▸ Source records
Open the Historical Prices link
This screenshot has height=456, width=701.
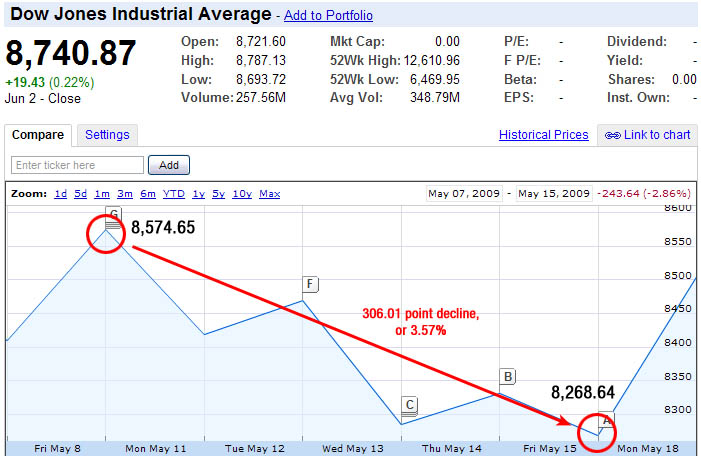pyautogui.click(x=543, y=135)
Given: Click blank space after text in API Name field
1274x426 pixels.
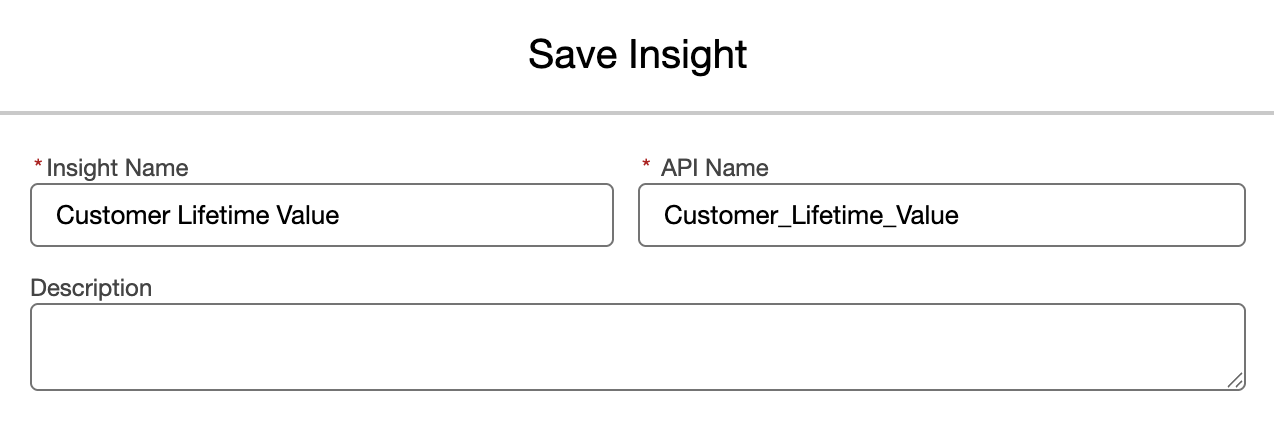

▸ Problem statement
An exact transcription of the material is required, without any pictures.

▸ Solution to this task
Open the Historical Prices link
This screenshot has height=456, width=701.
pyautogui.click(x=543, y=135)
Given: Click blank space after text in API Name field
1274x426 pixels.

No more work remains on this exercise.